A denúncia foi apresentada à Comissão de Ética no dia 4, uma sexta-feira. Dois dias depois, no domingo, o dirigente foi afastado da presidência da CBF por 30 dias. No dia 3 de julho, a punição foi prorrogada por mais 60 dias. Rogério Caboclo recorreu ao STJD para tentar derrubar a punição. O tribunal recusou o pedido do presidente afastado da CBF.

O caso da funcionária que denunciou Caboclo é investigado hoje em três instâncias: a Comissão de Ética da CBF, o Ministério Público do Trabalho e o Ministério Público do Rio de Janeiro.

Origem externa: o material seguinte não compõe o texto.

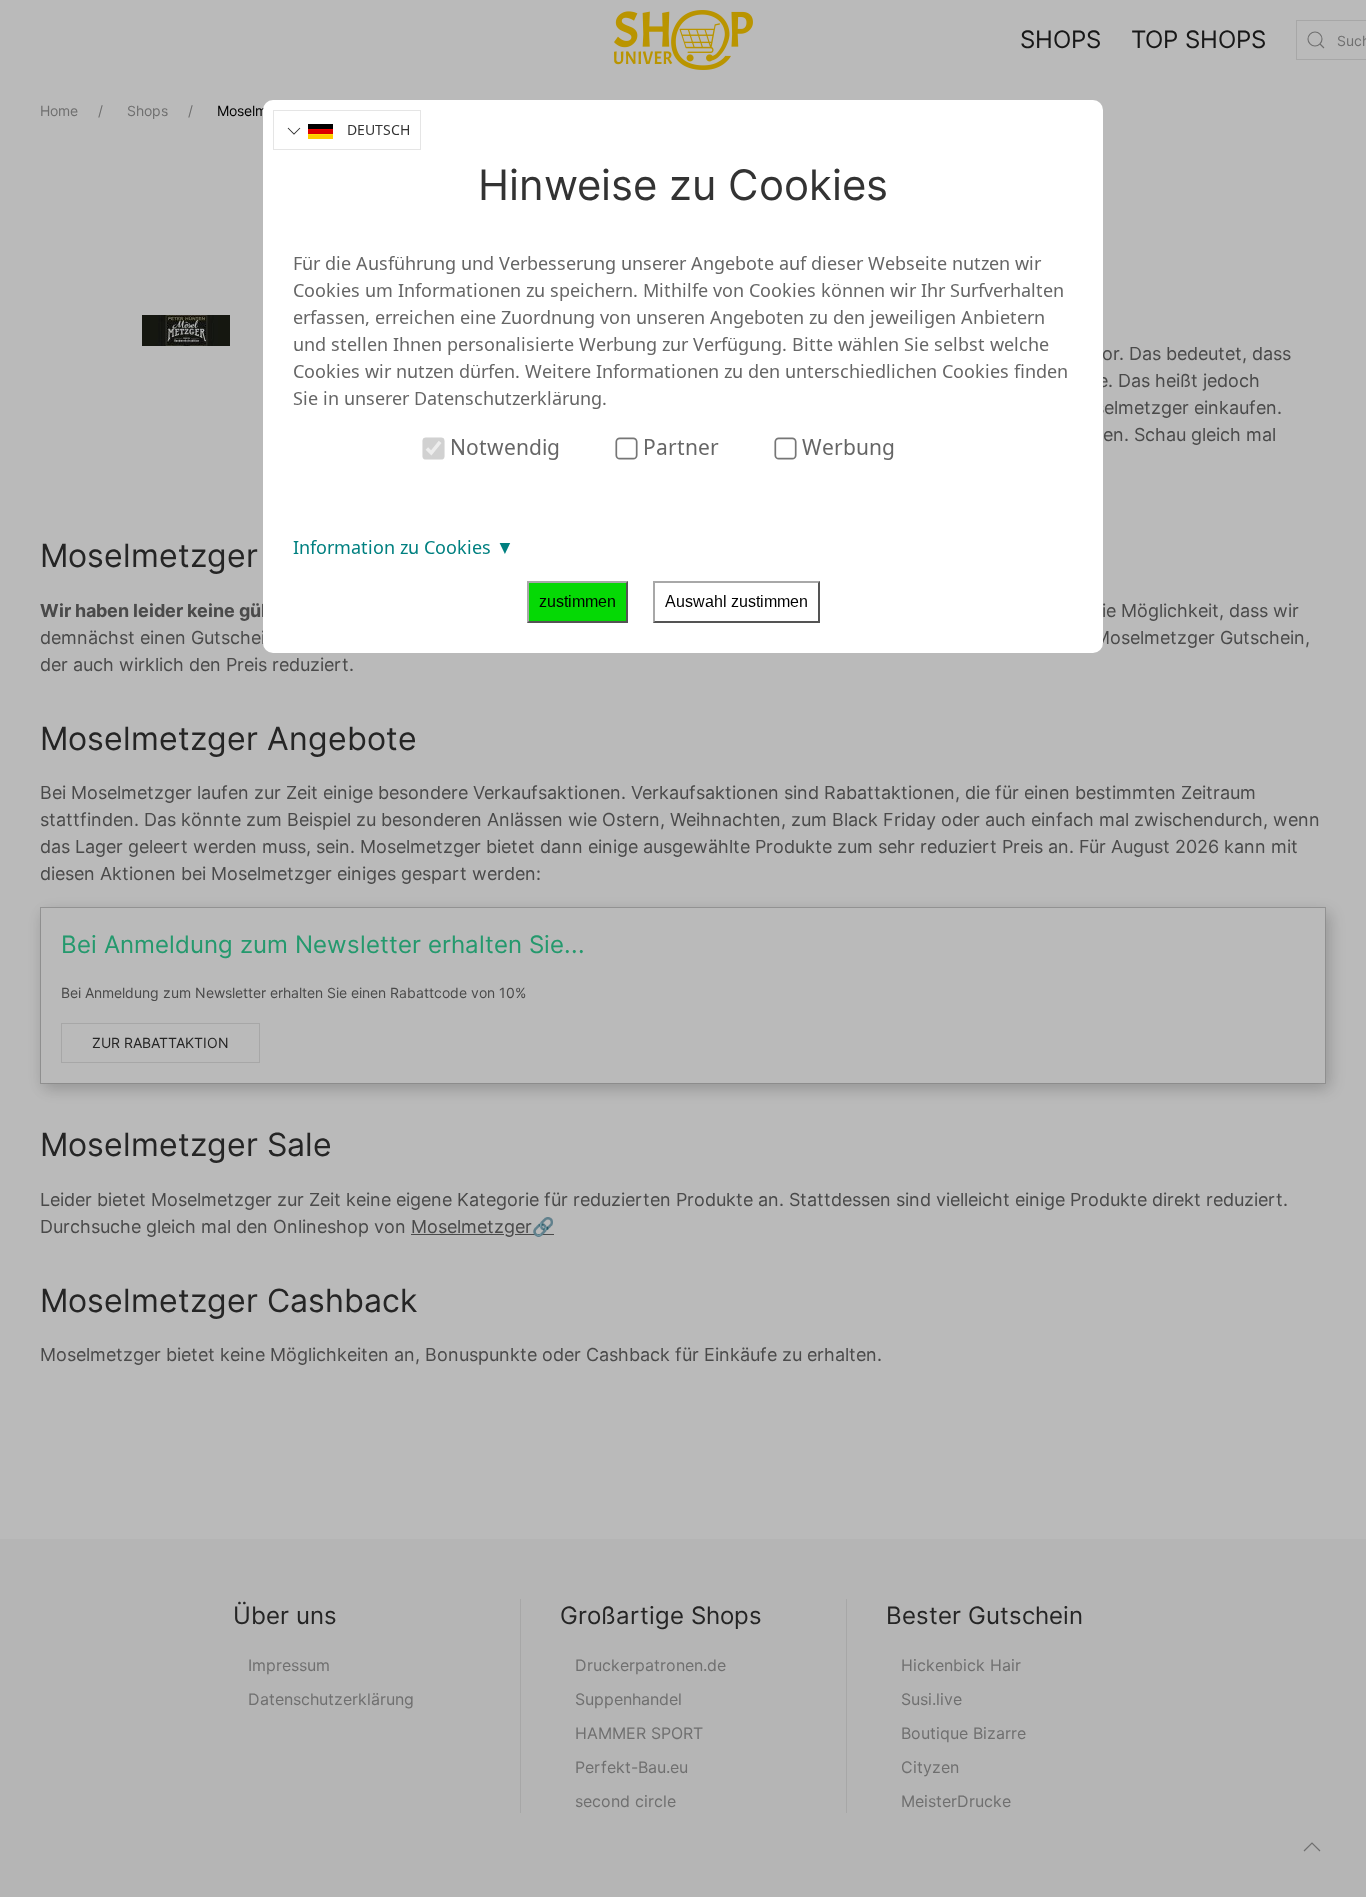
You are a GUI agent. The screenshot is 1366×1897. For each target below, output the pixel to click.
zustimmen (577, 601)
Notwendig (502, 447)
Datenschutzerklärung (508, 398)
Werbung (846, 447)
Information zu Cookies (394, 547)
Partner (678, 447)
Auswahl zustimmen (736, 601)
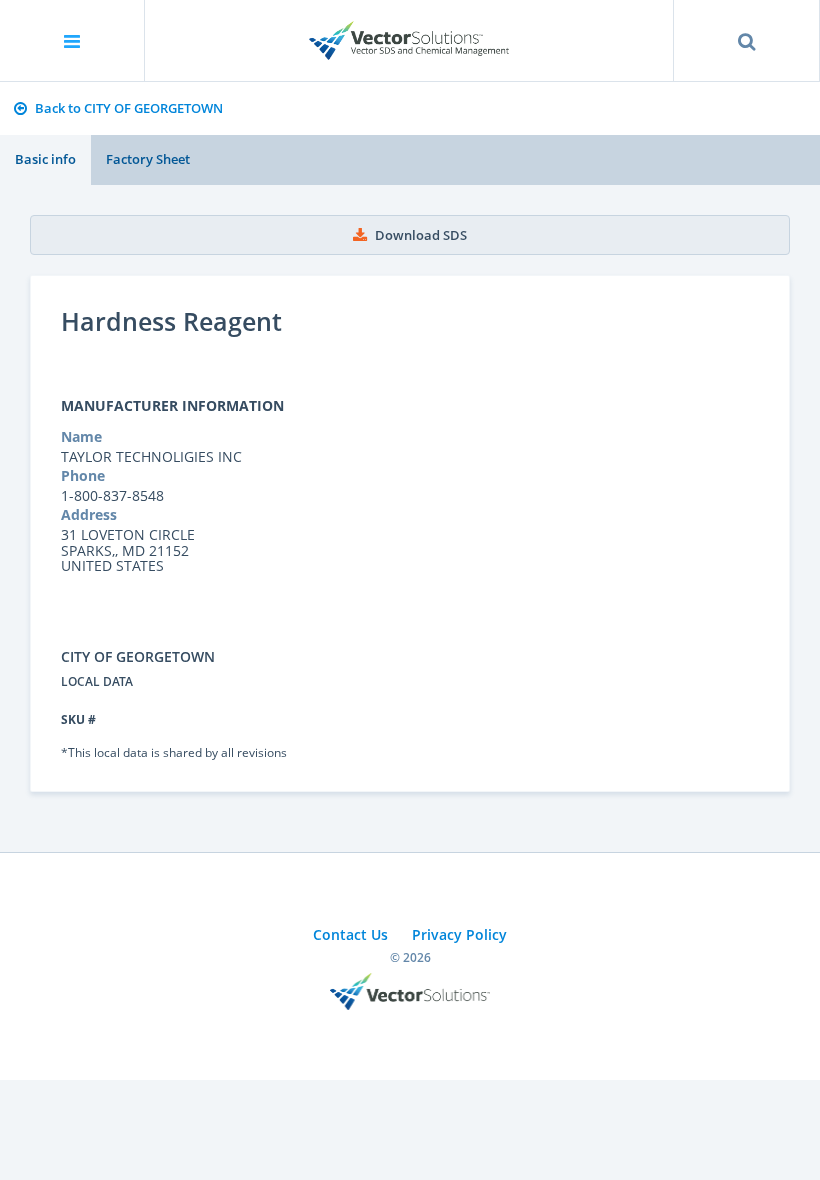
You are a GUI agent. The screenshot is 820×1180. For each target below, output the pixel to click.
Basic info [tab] (45, 159)
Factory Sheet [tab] (148, 159)
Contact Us (350, 934)
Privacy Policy (459, 934)
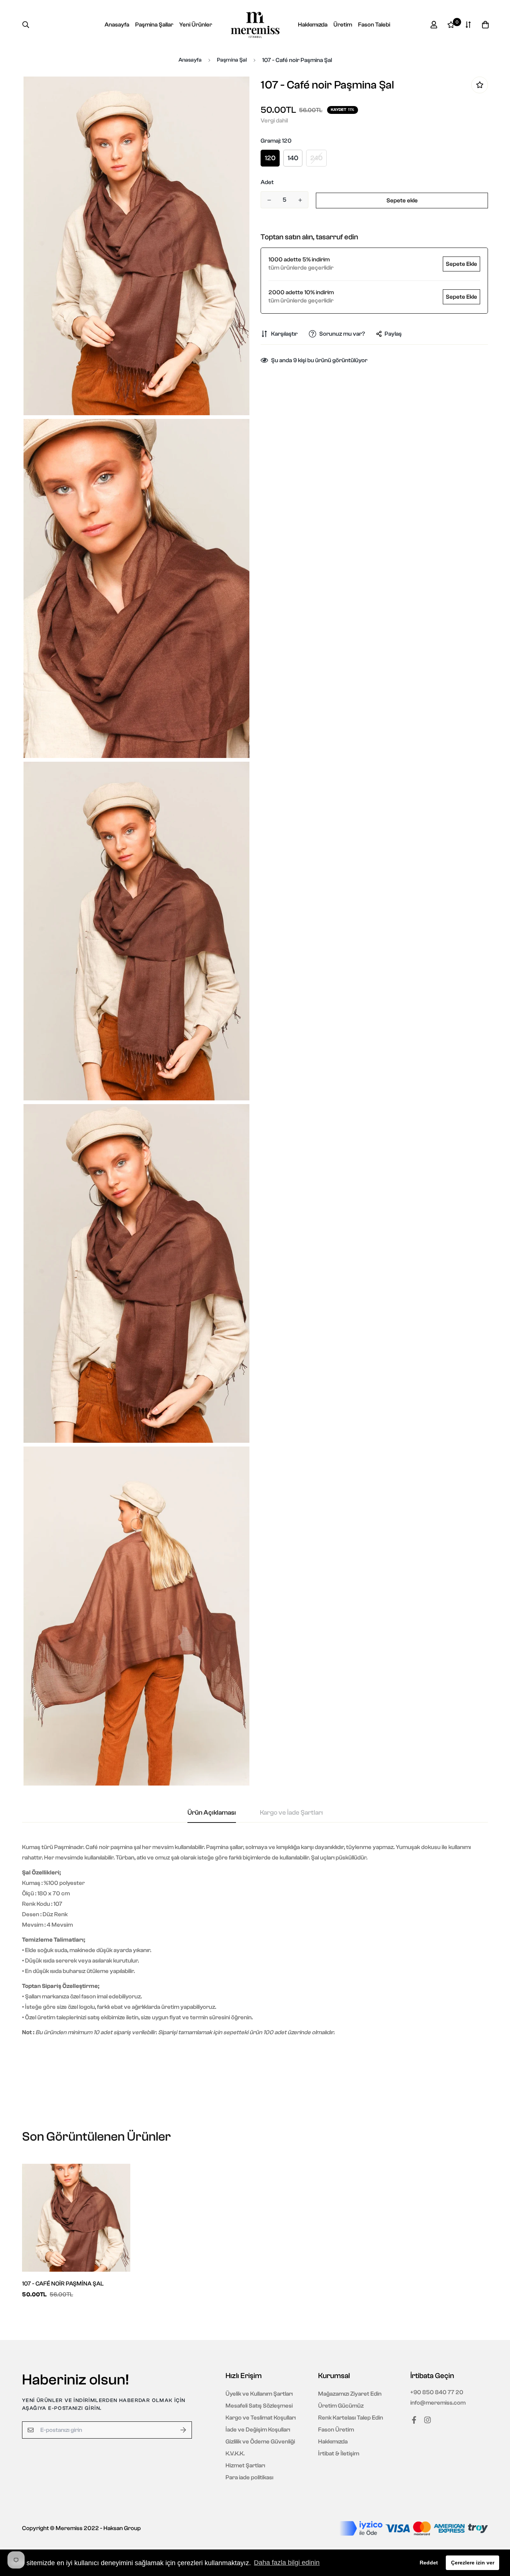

Íntegra da nota enviada por Rogério Caboclo
•A proposta de negociação com a funcionária partiu de Marco Polo Del Nero, ex-presidente da CBF banido do futebol por corrupção e alvo de recente operação da Polícia Federal. Ele é o autor da ideia e também escreveu de próprio punho, a proposta inicial de mais de R$ 12 milhões que, por fim, foi reduzida para R$ 8 milhões;

•A autoria do documento em que Del Nero fez a proposta absurda, feita à mão por ele mesmo, já foi comprovada por perícia grafotécnica reconhecida;

•Vale destacar que um representante de Marco Polo Del Nero apresentou o documento

•O presidente Rogério Caboclo, por outro lado, jamais constituiu advogado para atuar em qualquer negociação e não assinou nenhum contrato de qualquer natureza com a funcionária e, portanto, inexistente no mundo jurídico;

•A CBF não pagaria o citado curso para a funcionária nem faria recomendação para ela;

•Por uma questão normativa, funcionários da CBF recebem suas diárias por ocasião das viagens e não no momento da rescisão;

•A CBF jamais poderia pagar os valores citados na reportagem, pois são absurdos, desproporcionais ao período laboral e ao salário da funcionária, além de totalmente injustificáveis para a CBF;

•É importante reafirmar que o tal acordo foi rejeitado por Rogério Caboclo e nenhum contrato foi assinado por ele;

•Caboclo preservou o caixa da CBF e deixou claro que não aceitaria os termos apresentados;

•A funcionária disse que teria sido ofendida e humilhada em 16 de março, dia em que gravou clandestinamente Rogério Caboclo, mas só pediu afastamento do trabalho em 9 de abril, tendo trabalhado por todo esse período normalmente;

•Em 12 de abril, o vice-presidente Castellar Modesto Neto, sem prévio agendamento, foi de Belo Horizonte para o Rio de Janeiro e abordou Rogério Caboclo como interlocutor da funcionária, exibindo o áudio que seria usado para sustentar a acusação;

•Rogério Caboclo foi informado que, no dia seguinte, 13 de abril, houve um encontro privado na casa do ex-presidente da CBF Del Nero, que foi banido do futebol, entre ele, Castellar, a funcionária e a irmã dela;

•Cerca de um mês após gravar Rogério Caboclo, a funcionária apresentou um atestado médico para afastamento do trabalho por motivo de saúde originado por questão familiar;

•Caboclo rejeitou definitivamente a conversação e encerrou o assunto em 4 de junho, às 11h28. Curiosamente, a acusação contra Caboclo foi protocolada pela funcionária no mesmo dia, às 13h55. Dois dias depois, em 6 de junho (domingo), em decisão sem precedentes, em um fim de semana, sem ter sido ouvido ou ter tido acesso ao processo, Caboclo foi afastado compulsória e preventivamente do cargo;

•O manuscrito de Del Nero foi recebido por Rogério Caboclo antes de 17 de maio, por meio de um representante de Del Nero, incumbido das conversas desde o início, sem que Caboclo pedisse por isso ou soubesse, com antecedência, que iria receber tal proposta.